To investigate these associations further, and particularly to distinguish cause from effect in the context of telomere length measures ascertained from bulk blood, we performed subsequent analyses stratifying by the size of the mutant CH clone (Supplementary Table 19). Specifically, we reasoned that, in individuals with small CH clones (for example, VAF < 5%), most blood leukocytes would derive from wild-type (non-CH) cells and therefore reflect background telomere length. In comparison, in individuals with larger CH clones, average telomere length across blood cells would increasingly reflect telomere length within the mutant CH clone itself.
Small clones (for example, VAF 3–5%) were associated with longer telomere length for overall CH (P = 1.05 × 10−4, β = 0.09 (0.05–0.14)) and DNMT3A-mutant CH (P = 8.6 × 10−6, β = 0.13 (0.08–0.19)), consistent with previous reports that longer telomere length promotes CH acquisition (Fig. 3b and Supplementary Table 19)20,50. However, intriguingly, we discovered the inverse association for some other CH drivers, where small clones were associated with shorter telomere length, suggesting that acquisition of certain CH subtypes is promoted by shorter telomeres. A notable example was PPM1D, consistent with reports of high prevalence of PPM1D-mutant CH in individuals with inherited short telomere disorders54,55.
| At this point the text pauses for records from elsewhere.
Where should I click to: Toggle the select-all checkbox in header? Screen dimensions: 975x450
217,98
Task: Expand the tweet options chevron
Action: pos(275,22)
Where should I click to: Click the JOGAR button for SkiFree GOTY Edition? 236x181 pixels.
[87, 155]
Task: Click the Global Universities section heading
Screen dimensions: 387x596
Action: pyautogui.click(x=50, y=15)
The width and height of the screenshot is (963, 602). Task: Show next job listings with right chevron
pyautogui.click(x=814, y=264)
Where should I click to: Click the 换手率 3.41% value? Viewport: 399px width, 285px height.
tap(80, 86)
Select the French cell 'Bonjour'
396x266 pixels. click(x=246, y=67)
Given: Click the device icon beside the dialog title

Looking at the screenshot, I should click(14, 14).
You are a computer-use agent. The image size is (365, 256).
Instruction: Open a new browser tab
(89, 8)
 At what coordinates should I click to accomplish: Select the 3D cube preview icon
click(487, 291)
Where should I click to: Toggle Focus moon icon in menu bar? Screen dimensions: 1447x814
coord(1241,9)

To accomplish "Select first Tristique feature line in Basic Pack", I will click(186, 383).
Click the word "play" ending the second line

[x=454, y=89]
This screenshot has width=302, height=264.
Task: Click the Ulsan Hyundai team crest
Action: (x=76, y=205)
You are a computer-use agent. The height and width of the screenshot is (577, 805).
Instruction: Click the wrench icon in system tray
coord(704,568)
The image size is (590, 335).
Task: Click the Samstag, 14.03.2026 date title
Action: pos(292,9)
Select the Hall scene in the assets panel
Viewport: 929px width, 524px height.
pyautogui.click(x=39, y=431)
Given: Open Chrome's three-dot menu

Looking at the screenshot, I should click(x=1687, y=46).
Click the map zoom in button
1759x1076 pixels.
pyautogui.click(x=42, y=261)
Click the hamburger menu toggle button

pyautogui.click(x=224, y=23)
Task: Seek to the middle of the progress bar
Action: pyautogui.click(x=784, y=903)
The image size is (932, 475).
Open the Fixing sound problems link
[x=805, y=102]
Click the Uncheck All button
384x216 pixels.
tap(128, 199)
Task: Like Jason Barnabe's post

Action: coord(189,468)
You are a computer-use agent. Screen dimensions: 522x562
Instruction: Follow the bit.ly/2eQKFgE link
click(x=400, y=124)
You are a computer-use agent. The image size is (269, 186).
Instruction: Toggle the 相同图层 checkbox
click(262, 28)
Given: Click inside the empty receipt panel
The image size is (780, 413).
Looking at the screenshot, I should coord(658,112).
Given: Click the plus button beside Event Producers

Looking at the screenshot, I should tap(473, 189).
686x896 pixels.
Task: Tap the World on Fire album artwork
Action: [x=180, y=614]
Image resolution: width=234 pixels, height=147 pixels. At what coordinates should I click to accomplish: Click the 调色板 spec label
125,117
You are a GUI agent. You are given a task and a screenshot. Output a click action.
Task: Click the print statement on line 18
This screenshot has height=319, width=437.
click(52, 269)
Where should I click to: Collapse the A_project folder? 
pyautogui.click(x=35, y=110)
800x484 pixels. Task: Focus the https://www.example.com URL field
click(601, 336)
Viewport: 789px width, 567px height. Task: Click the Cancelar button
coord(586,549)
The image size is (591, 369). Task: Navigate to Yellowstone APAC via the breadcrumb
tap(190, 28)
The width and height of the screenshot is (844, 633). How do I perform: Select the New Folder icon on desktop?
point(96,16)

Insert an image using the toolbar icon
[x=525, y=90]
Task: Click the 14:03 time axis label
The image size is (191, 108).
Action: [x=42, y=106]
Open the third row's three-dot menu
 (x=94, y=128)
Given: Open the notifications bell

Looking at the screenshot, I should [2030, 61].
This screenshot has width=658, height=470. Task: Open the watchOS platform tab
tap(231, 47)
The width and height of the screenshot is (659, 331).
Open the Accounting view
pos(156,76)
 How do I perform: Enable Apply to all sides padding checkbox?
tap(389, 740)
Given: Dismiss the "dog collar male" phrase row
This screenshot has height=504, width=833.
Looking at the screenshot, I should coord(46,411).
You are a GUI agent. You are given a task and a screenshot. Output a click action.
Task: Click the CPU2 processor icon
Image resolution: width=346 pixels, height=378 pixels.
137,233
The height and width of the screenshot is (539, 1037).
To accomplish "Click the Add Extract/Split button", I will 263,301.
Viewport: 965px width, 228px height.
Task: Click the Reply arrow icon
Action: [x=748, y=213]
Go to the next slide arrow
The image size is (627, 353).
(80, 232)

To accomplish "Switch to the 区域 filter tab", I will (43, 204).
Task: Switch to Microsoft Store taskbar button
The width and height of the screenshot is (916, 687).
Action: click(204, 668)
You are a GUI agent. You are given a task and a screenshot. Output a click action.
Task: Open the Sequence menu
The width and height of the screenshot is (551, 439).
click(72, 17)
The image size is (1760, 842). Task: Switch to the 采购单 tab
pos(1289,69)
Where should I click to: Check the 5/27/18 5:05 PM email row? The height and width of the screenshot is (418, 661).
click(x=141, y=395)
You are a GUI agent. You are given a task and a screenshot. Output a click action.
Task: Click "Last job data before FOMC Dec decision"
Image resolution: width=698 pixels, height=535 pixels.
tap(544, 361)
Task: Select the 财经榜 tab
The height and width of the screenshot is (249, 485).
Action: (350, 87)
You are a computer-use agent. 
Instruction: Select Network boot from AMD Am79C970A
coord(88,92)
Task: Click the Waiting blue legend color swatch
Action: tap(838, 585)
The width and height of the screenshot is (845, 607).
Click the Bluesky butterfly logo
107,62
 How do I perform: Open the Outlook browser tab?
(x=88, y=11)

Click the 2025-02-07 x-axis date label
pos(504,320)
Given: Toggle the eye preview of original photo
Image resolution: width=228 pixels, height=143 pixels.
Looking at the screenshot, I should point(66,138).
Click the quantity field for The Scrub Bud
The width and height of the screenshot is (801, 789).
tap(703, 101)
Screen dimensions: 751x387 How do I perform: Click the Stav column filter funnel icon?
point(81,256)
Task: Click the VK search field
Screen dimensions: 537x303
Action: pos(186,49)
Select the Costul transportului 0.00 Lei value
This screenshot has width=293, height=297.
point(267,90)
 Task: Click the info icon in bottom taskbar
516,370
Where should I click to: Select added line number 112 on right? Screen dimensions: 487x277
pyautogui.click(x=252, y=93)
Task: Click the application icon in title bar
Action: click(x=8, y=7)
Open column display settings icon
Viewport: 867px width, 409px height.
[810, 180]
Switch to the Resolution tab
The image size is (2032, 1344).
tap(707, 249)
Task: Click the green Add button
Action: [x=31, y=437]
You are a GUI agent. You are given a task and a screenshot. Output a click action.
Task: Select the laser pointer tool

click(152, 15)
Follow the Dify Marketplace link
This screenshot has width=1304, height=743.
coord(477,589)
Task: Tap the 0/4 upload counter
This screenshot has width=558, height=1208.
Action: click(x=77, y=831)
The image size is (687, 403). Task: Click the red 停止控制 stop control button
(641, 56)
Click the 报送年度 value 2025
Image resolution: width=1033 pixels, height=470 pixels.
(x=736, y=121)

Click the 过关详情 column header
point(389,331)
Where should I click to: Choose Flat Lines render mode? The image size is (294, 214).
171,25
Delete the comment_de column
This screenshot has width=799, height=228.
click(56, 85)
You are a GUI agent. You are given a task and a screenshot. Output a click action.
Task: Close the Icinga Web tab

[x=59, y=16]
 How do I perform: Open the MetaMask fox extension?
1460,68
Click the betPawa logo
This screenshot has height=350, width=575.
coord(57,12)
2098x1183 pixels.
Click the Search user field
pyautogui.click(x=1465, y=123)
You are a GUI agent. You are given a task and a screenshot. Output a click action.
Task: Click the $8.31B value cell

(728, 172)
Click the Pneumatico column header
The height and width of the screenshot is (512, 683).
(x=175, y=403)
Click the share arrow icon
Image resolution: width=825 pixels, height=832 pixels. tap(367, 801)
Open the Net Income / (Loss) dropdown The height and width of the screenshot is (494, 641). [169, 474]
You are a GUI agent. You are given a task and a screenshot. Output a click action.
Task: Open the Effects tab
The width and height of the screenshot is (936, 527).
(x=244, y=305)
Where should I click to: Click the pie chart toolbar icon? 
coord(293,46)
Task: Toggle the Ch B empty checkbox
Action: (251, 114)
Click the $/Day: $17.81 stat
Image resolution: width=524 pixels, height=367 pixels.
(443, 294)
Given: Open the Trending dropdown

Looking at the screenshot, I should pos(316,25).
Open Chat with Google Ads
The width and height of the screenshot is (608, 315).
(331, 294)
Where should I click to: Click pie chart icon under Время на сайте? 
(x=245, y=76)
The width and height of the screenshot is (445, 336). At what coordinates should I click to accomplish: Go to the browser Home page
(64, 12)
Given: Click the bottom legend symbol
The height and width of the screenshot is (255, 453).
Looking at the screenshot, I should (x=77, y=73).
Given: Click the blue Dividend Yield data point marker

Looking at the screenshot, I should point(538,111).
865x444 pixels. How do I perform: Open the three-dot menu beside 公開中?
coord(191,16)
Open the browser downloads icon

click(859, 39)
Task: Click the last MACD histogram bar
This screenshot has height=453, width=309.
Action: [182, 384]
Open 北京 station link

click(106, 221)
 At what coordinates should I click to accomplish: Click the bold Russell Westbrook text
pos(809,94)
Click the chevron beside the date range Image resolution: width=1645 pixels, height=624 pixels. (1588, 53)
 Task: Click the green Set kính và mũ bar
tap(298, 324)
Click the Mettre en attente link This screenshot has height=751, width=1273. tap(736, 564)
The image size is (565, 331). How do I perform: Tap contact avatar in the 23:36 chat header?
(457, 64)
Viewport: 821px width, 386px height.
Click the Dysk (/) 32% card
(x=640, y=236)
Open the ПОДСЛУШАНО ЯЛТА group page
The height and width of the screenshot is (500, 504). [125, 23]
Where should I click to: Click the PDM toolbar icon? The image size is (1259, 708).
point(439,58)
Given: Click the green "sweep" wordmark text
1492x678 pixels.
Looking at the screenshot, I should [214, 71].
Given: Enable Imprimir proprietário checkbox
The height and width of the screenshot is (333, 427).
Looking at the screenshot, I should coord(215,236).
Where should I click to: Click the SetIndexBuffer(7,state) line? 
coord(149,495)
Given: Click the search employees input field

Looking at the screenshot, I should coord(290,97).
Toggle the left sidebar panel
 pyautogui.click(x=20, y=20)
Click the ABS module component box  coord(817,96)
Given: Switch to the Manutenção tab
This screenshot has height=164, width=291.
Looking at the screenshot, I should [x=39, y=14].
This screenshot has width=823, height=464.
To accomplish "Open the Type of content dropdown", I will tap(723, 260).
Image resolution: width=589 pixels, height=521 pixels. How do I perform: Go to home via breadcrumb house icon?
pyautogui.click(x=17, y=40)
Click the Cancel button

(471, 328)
Also aligning with previous reports, for CH overall and for most individual CH driver genes, we observed progressive shortening of telomere length with increasing clone size (any P = 1.3 × 10−14, β = −0.49 (−0.61 to −0.36)), probably reflecting accelerated telomere attrition with cell division in expanding clones (Supplementary Table 19). However, a striking exception to this pattern was observed in SRSF2-mutant CH, in which large clones were unexpectedly associated with longer telomere length (P = 2.2 × 10−6, β = 1.36 (0.81–1.91)), suggesting that SRSF2 mutations may mediate telomere elongation in CH.
Discussion
The present study of 462,666 multiancestry individuals presents a comprehensive, technically robust, genetic interrogation of telomere length. Importantly, we discovered that qPCR- and WGS-derived estimates of telomere length capture additional genetic associations with telomere length. Combining these metrics via PCA not only enhanced downstream analyses, but also allowed us to discriminate artefactual signals (that is, associations with PC2). This has important implications for future population-based studies, because it suggests that, where possible, the most robust assessments should leverage both metrics.
Through both common and rare-variant-oriented studies, we described several telomere length loci that give insight into telomere biology. For example, we uncovered antagonistic allelic heterogeneity in ACD and RTEL1, highlighting the complex role for rare variants in telomere homeostasis and their role in disease. Moreover, the disease associations with both shorter and longer telomere length underscore the challenge of therapy development, where perturbation of balanced antagonistic effects might lead to important off-target effects. Integrative analysis of telomere length and proteomic data identified a number of putatively causal relationships, identifying known drug targets (for example, PARP1) and providing additional support for therapeutic modulation of nucleotide metabolism via TK1 and CDA35. We also identified a previously undescribed association between PTVs in BRIP1 and G3BP1 with shorter and longer telomere length, respectively. Although BRIP1 is a helicase known to be involved in DNA damage response and G3BP1 is involved in stress granule formation, their role in modulating telomere length is currently unclear and will require functional work in future studies.
Previous studies11,50 have highlighted a causal, bidirectional relationship between telomere length and CH. In the present study, we uncovered driver gene-specific links between CH and telomere length, providing additional insights into the mechanisms driving clonal expansion. Longer telomeres predispose to DNMT3A-mutant CH, perhaps by extending cellular replicative potential, whereas this is not the case for some other CH driver genes, including PPM1D. It is notable that PPM1D-mutant CH is known to be particularly enriched among individuals with inherited short telomere disorders54 and in individuals exposed to DNA-damaging chemotherapies that appear to shorten telomeres56,57,58. Taken together, we hypothesize that PPM1D mutations are specifically advantageous to blood stem cells in the context of critically short telomeres, perhaps by conferring resistance to the replicative senescence that would ordinarily occur in this setting.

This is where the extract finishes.